▶ _ВЫБРАННЫЙ ТЕКСТ_:
Здоровый нонконформизм

Здоровый нонконформизм

Проект Ядрана Адамовича, выставка восточноевропейского нонконформистского искусства "Смысл жизни -- смысл искусства", осуществляется...

Проект Ядрана Адамовича, выставка восточноевропейского нонконформистского искусства "Смысл жизни -- смысл искусства", осуществляется по высшему разряду: он поддержан крупной фармацевтической компанией PLIVA, снабжен роскошным каталогом, был показан в будапештском Музее Людвига и московской Третьяковской галерее, и это, похоже, еще не конец. Хорошо организованное мероприятие современного искусства в наших краях -- достаточно большая редкость, и за одно это его надо хвалить, но МАРИНА КОЛДОБСКАЯ не торопится восхищаться.


Хвалить хочется, но многое мешает. Первое -- название. Когда слышишь о "смысле жизни", на ум приходит беседа разбогатевшего Остапа Бендера с заезжим индийским мудрецом. В результате Бендер начал понимать по-бенгальски, но смысла жизни так и не постиг. От разговоров про "смысл искусства" становится еще непонятней. Какой там смысл, -- "это трудное занятие дал Господь сынам человеческим, чтобы они упражнялись в нем". Так заметил премудрый Соломон, а мы добавим: главное, чтобы упражнялись с удовольствием. В противном случае прекрасная игра становится гражданским подвигом, мукой крестной, плинфоделанием египетским, с возможным, но вовсе не обязательным хеппи-эндом -- попаданием в учебник истории искусств.
Надо признать, примерно так и выглядит история отечественного (и всякого другого) нонконформизма. Путь российского неофициального художника был узок и прискорбен: сопротивление властям, двойная жизнь, тайные гуру, подпольные дискуссии, квартирные выставки, загородные перформансы, безденежье, знакомство с милицией и принудительной психиатрией, посольства, приемы, зарубежные музеи...
Эта сага впервые была предложена российскому широкому зрителю в пору Перестройки, вызвала краткий, но сильный ажиотаж, быстро приелась и надолго вышла из моды. Однако в последнее время она снова стала актуальной, и все мы догадываемся почему -- второе дыхание "совка" коснулось каждого, и большинство уже прикидывает, как жить в случае чего. Недавний и с облегчением забытый опыт вновь кажется важным, выставки о нонконформизме опять становятся популярными.
"Смысл жизни..." устроен в Русском музее сразу вслед за выставкой "Время перемен". Та сопоставляла жизнь и творчество подпольных и официозных художников, главным образом на питерском материале. Нынешняя выставка показывает искусство и быт московских нонконформистов и их восточноевропейских коллег, поскольку, по словам Ядрана Адамовича, "одни и те же события происходили с художниками в 1970-е в Москве, Праге, Загребе, Любляне, Берлине".

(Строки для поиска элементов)
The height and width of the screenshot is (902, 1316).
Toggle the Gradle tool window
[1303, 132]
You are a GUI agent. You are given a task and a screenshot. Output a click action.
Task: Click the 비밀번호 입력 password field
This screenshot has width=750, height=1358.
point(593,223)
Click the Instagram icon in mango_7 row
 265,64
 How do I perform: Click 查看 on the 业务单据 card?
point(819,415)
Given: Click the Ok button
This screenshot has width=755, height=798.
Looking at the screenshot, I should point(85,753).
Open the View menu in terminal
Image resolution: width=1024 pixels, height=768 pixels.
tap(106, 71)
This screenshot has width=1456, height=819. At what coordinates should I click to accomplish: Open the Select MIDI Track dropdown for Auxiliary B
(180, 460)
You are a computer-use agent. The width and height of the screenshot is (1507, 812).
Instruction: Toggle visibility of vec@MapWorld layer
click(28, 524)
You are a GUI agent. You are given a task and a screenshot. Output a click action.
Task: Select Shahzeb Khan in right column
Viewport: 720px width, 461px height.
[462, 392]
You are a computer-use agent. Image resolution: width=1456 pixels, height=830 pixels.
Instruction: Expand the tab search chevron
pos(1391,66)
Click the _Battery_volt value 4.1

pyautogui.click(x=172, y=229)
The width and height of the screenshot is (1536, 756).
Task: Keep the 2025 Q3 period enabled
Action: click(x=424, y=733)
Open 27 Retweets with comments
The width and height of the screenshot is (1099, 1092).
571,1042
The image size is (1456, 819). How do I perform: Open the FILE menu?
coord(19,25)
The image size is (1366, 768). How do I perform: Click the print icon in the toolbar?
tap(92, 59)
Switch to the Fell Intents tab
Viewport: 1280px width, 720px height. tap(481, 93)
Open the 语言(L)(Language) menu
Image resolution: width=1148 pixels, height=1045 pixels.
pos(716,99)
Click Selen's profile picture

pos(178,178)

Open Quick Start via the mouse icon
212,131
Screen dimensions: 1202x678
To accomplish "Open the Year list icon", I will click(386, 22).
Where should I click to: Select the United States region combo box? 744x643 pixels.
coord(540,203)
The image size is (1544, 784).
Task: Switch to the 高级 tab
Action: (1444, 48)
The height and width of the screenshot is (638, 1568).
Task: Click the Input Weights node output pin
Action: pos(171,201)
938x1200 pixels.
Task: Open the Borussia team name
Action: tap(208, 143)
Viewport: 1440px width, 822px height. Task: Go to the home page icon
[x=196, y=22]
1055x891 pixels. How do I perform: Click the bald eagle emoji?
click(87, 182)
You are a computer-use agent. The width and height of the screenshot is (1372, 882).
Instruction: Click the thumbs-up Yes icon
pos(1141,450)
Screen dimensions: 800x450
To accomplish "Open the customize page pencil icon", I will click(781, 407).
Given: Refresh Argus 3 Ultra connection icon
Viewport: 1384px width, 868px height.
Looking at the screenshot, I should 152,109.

▶ _ЗАДАНИЕ A_: Дословно перепишите строки из блока строк, начиная с самой первой и заканчивая строкой с «pos(1391,66)» включительно.
▶ _ЗАДАНИЕ B_: Допишите продолжение статьи о выставке нонконформистского искусства после её последнего предложения.

▶ _ОТВЕТ A_:
The height and width of the screenshot is (902, 1316).
Toggle the Gradle tool window
[1303, 132]
You are a GUI agent. You are given a task and a screenshot. Output a click action.
Task: Click the 비밀번호 입력 password field
This screenshot has width=750, height=1358.
point(593,223)
Click the Instagram icon in mango_7 row
 265,64
 How do I perform: Click 查看 on the 业务单据 card?
point(819,415)
Given: Click the Ok button
This screenshot has width=755, height=798.
Looking at the screenshot, I should point(85,753).
Open the View menu in terminal
Image resolution: width=1024 pixels, height=768 pixels.
tap(106, 71)
This screenshot has width=1456, height=819. At what coordinates should I click to accomplish: Open the Select MIDI Track dropdown for Auxiliary B
(180, 460)
You are a computer-use agent. The width and height of the screenshot is (1507, 812).
Instruction: Toggle visibility of vec@MapWorld layer
click(28, 524)
You are a GUI agent. You are given a task and a screenshot. Output a click action.
Task: Select Shahzeb Khan in right column
Viewport: 720px width, 461px height.
[462, 392]
You are a computer-use agent. Image resolution: width=1456 pixels, height=830 pixels.
Instruction: Expand the tab search chevron
pos(1391,66)

▶ _ОТВЕТ B_:
Сомнительное утверждение. Режимы были довольно-таки разными, к тому же они не стояли на месте. Это важно, поскольку выставка охватывает солидный хронологический период -- два поколения, вплоть до наших дней. Искусство сопротивления доходит до зрителя, только если ясно, чему именно сопротивлялись. Сравнение режимов Брежнева, Гусака, Тито, Хонеккера -- и соответствующих ситуаций на арт-сцене -- самое интересное, что в этой выставке могло бы быть. Но этого нет -- зато есть лирические тексты в жанре "жизнь и мнения", опирающиеся на беседы с художниками. При всей любви к авторам нашим и всем любопытстве к ненашим -- заметим, что лирика историю не заменяет.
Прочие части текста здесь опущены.